Best - The absolute bargains this year, bad year for selling but great year for buying.
Worst - Not hitting a lesser bee in 2 whole clutches of lesser x spider :devil:


----------



## Jczreptiles (Sep 1, 2009)

Best- getting my Green tree python.
Worst- losing my snow corn from egg binding.


----------



## georgieabc123 (Jul 17, 2008)

best : getting my gorgeous girly boa and some stunning beardies and getting eggs
worst : must be when one of the geckos got out but found him next day


----------



## Montage_Morphs (Jul 6, 2007)

Best: One of my female Candoia carinata eating after an 11 month starvation period. 

Worst: Perhaps it was having one of my boas die from IBD diagnosed through autopsy or maybe coming home to a whole litter of carinata dead that had been brewing for over 9 months. Or just maybe it was mites from outerspace... Ones that seemed to appear from nowhere, and nothing could kill them. Or oh wait, maybe it was having to deal with a very resistant RI which took 4 different antibiotics to treat because some arsehole decided to sell a sick snake!!!!. Oh I have too many options! This has not been a good year. Anything that could go wrong, has gone wrong.

Needless to say, I have spent most of the year at the vet. It's gotten to the point where I phone my vet for random chats to keep him updated on how bad things are going...


----------



## georgieabc123 (Jul 17, 2008)

Montage_Morphs said:


> Best: One of my female Candoia carinata eating after an 11 month starvation period.
> 
> Worst: Perhaps it was having one of my boas die from IBD diagnosed through autopsy or maybe coming home to a whole litter of carinata dead that had been brewing for over 9 months. Or just maybe it was mites from outerspace... Ones that seemed to appear from nowhere, and nothing could kill them. Or oh wait, maybe it was having to deal with a very resistant RI which took 4 different antibiotics to treat because some arsehole decided to sell a sick snake!!!!. Oh I have too many options! This has not been a good year. Anything that could go wrong, has gone wrong.
> 
> Needless to say, I have spent most of the year at the vet.
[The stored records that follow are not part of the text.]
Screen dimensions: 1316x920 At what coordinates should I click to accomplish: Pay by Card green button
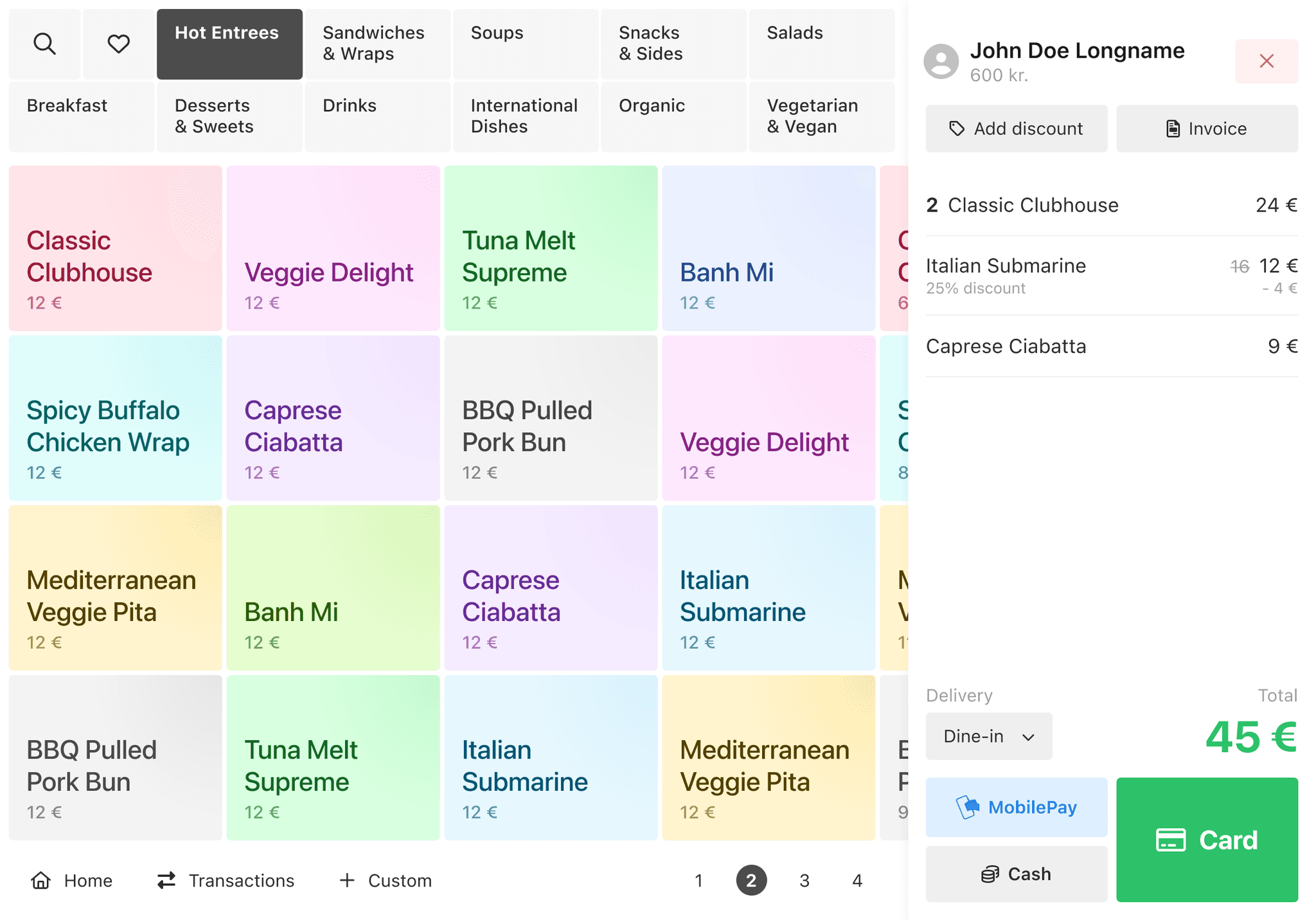[1206, 840]
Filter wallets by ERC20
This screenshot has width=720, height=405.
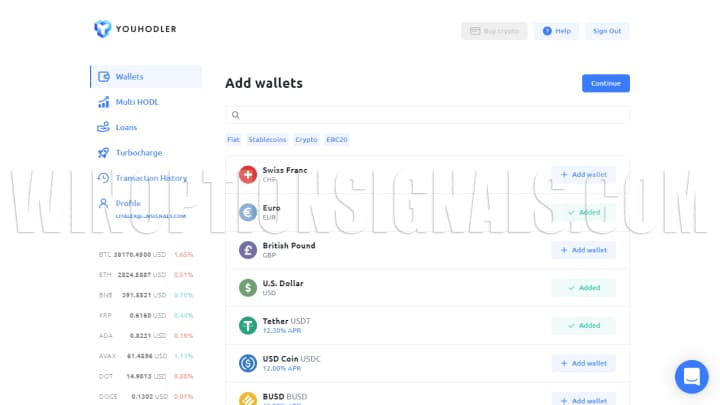pos(337,140)
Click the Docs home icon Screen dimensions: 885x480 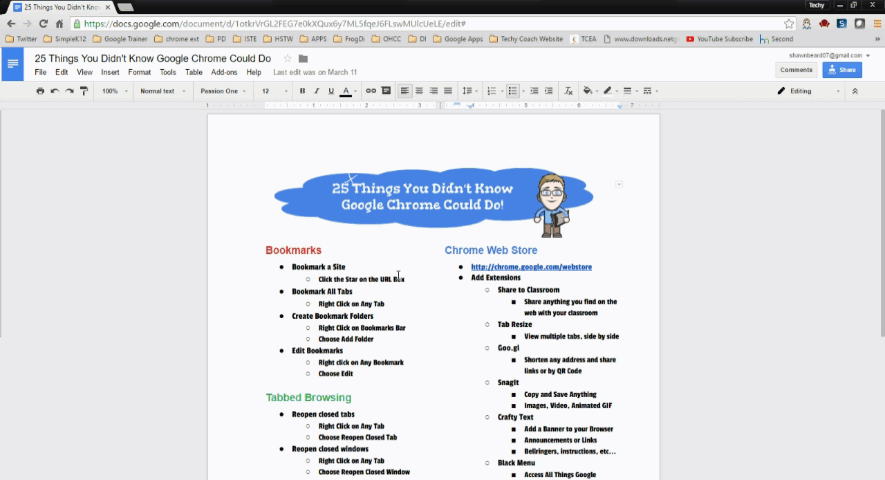click(13, 65)
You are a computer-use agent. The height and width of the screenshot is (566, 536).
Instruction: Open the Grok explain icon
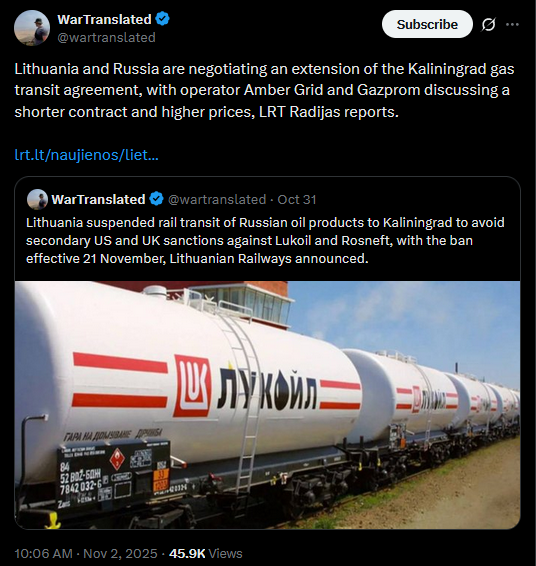tap(488, 24)
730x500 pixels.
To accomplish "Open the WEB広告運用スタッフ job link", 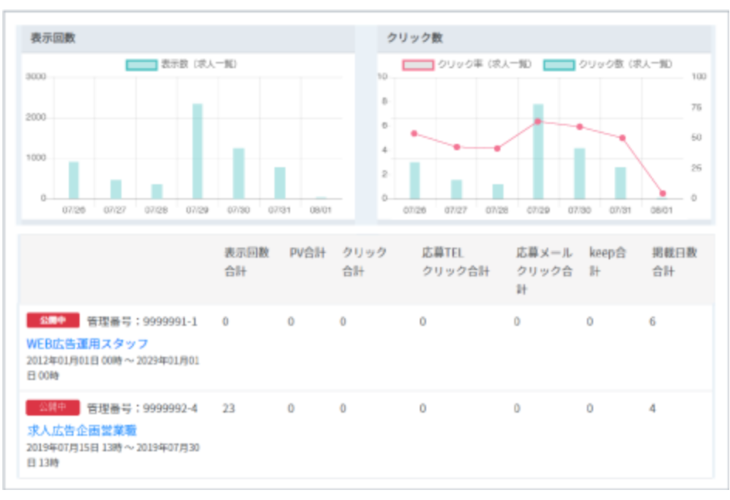I will click(87, 344).
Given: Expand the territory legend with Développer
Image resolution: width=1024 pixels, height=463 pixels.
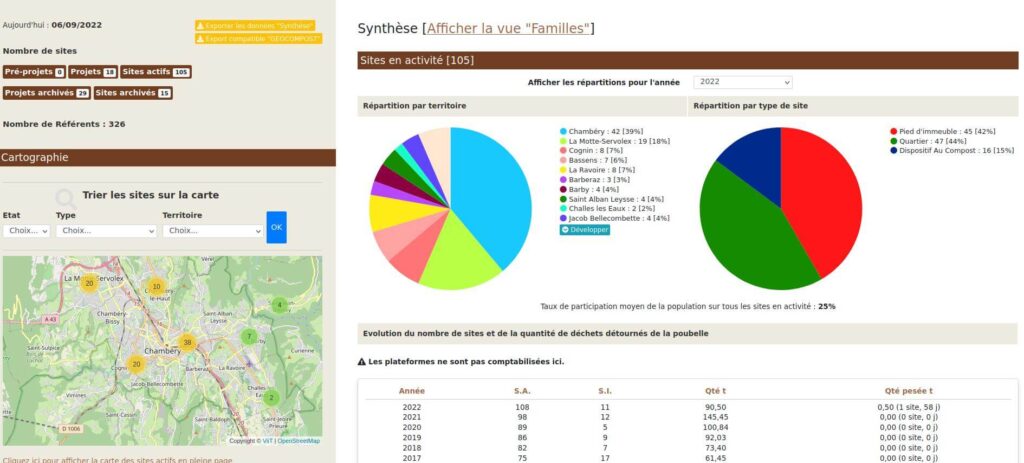Looking at the screenshot, I should click(x=584, y=229).
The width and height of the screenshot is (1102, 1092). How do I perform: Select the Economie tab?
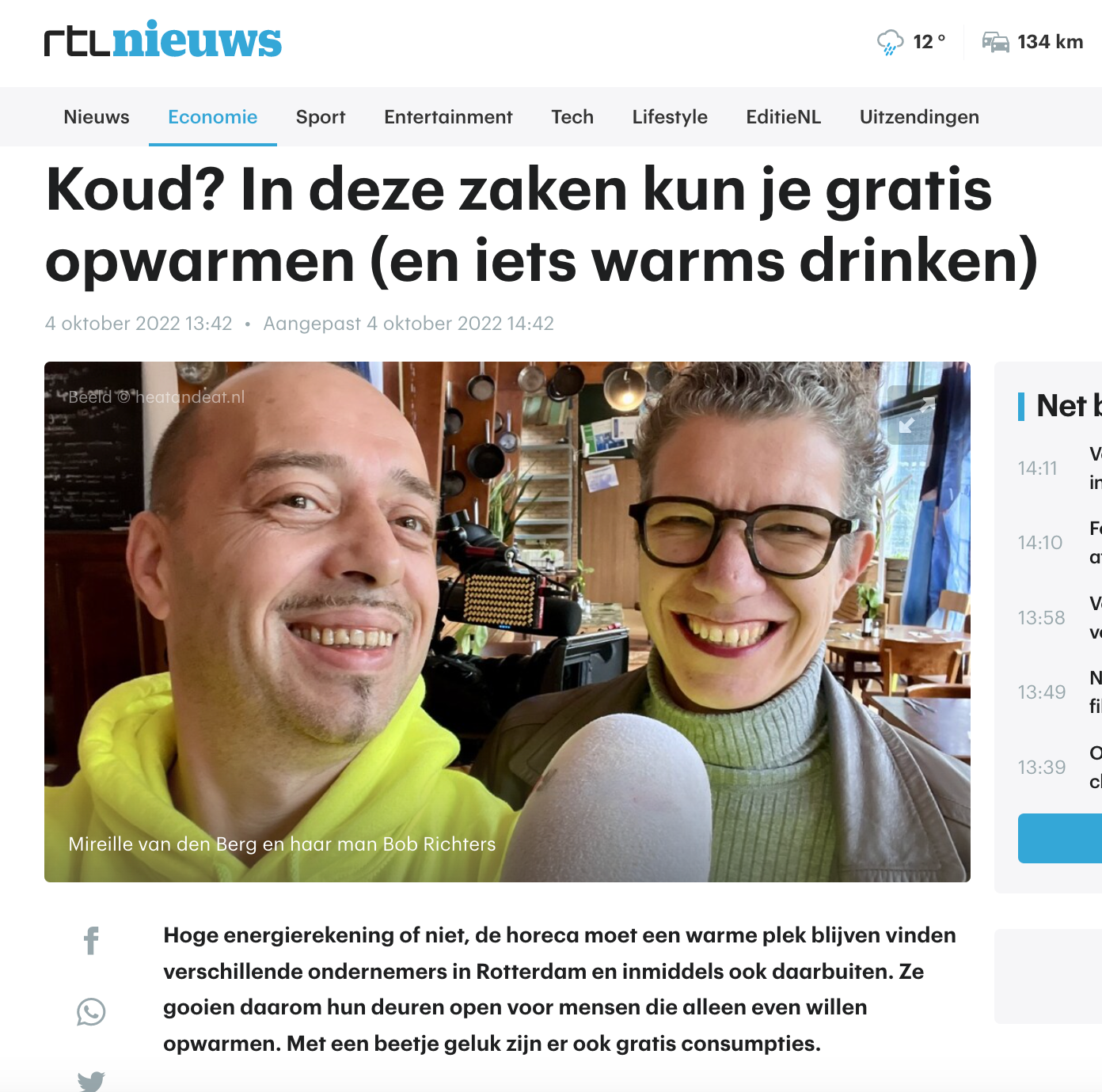(x=213, y=117)
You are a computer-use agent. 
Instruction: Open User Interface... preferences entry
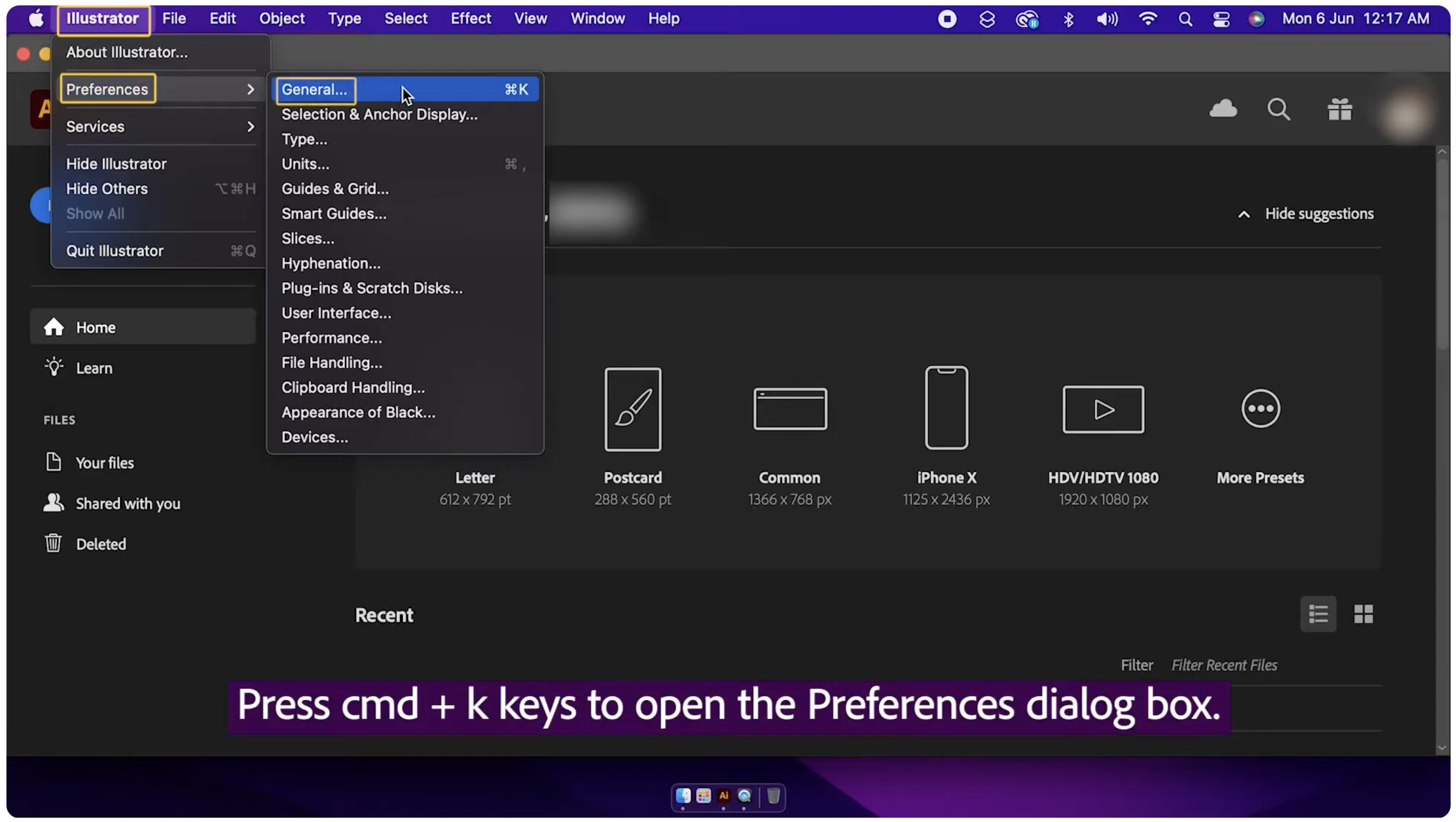336,312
It's gotten to the point where I phone my vet for random chats to keep him updated on how bad things are going...


blimey:gasp:


----------



## Jade01 (Feb 21, 2007)

best: getting my anaconda at the start of the year

worst: my crested gecko dying  (still miss him so much)
and having to get rid of the entire collection in mid summer 


Pretty shit year for me!


----------



## Gaboon (Jun 20, 2005)

Best - Finding and buying a male _Candoia bibroni :2thumb:.

_Worst - Finding out my 'breeding' pair of Gargoyle geckos where two females :bash:. Ah well, I think I have located a male today :2thumb:.


----------



## blood and guts (May 30, 2007)

Best, seeing wild lizards in girbraltar and menorca and seeing freshly born adders in essex.

Worst, camara dieing when seeing above adders and total worst having to convince a friend he had to do the right thing by his seriusly ill dragon.


----------



## andy2086 (Dec 26, 2008)

Best; getting a perfect female normal burm for my albino het labyrinth male (yeah!!). 

Worst; those mites from outer space finding my snakes too :devil: (ardap working well so far though)


----------



## chelbop (Jan 27, 2009)

best- finding a snow leopard tortoise and paying peanuts..

worst.- coming home earlier in the week to find her upside down and passed out in a freshly dug nest


----------



## maddragon29 (Oct 16, 2008)

Best - Bringing Timmy home... or the first time i set eyes on my iggy.. Or possibly watching Dennis's baby hatch.

Worst - Theres been a few. Believe me... but in the house, the morning i found timmy with his face covered in gunk from his nose  I was breaking my heart... but hes okay now


----------



## gregmonsta (Dec 3, 2007)

Best - Houten Snakeday birthday trip :2thumb:. Came back completing two sets and taking home a freebie.

Worst - Loosing Xena my female Oregon red-spotted garter snake and having to do the autopsy myself because there was no local vet willing to do one or even willing to get back in touch just to say no :censor:.
She died due to a narrowing of the intestinal track which was then proven to be genetic by the same thing happening to her mother.


----------



## Lego (Jun 22, 2009)

Best - Getting my male crestie. He is awesome!!!

Worst - Finding out that the sunglows I bought had halved in price 3 months later!


----------



## Lisasgeckonursery (Feb 14, 2008)

Best: My new rack build being finished and moving my guys in
Worst: Someone (one of my neices)let Max (one of my leos) out and finding him in a glue trap my stepfather who was trying to be helpful had put out:devil: 
Took ages to get him off the glue and I felt ill when I found him, he's fine tho and i've re-iterated my no glue traps in the house rule as they're cruel anyway.


----------



## TCReptile (Sep 9, 2008)

Best: Probably finding a female Tegu for our male Midnight, who is the perfect age and weight AND they get along fantastically :2thumb: Also managing to find the guts to open TC Reptiles at Easter.

Worst: Had a really crappy breeding year, with only 1 succesful crestie hatch (all the others flopped because of the heat wave) as well as a late start with the leos due to lack of my ideal male, and only 2 clutches of BD eggs. Got big plans for 2010 though with the monitors and tegus, leos and possibly some snakes too.


----------



## White_raven666 (Mar 20, 2007)

Had a few good points this year... my adult frilled dragon was moved into his new viv (5ft high by 4ft wide) last xmas.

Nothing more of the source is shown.